Cattlemen's Day, 2004; Kansas Agricultural Experiment Station contribution; no. 04-242-S; Report of progress (Kansas State University. Agricultural Experiment Station and Cooperative Extension Service); 923; Beef; Methionine; Steers; Cannulated


The objective of this study was to evaluate the effect of energy level on amino acid utilization in growing steers. Six ruminally cannulated Holstein steers (503 lb) were limit-fed (6.2 lb/day dry matter) a diet based on soybean hulls (83%), wheat straw (7.6%), and cane molasses (4.1%). The treatments consisted of the infusion of two methionine levels (0 or 3 g/d) and three energy levels (0, 1.3, or 2.6 Mcal ME/day) in a 2 x 3 factorial arrangement. Energy was supplied through ruminal infusion of acetate, propionate, and butyrate and through abomasal infusion of glucose and fat in increasing amounts.
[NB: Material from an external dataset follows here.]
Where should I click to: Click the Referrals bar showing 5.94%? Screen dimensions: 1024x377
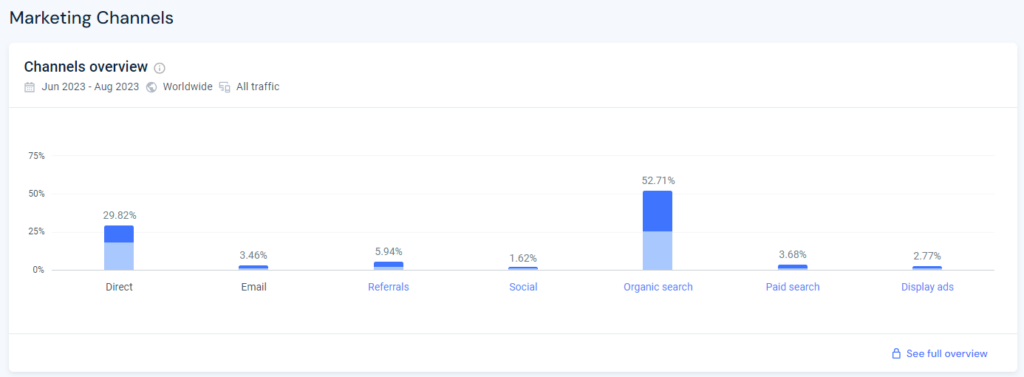tap(389, 266)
No interactions between methionine and energy level were observed. Nitrogen balance was increased by methionine supplementation, indicating that this amino acid limited protein deposition. A linear increase in nitrogen retention was found with the increase in energy. These improvements in protein deposition were related to reductions in urinary nitrogen excretion, reduced plasma-urea concentrations, and greater circulating concentrations of insulin and insulin-like growth factor-I. The results of this study suggest that amino acid utilization can be improved by increasing energy. These effects could be partly explained by variations in plasma concentration of key hormones involved in the control of protein deposition.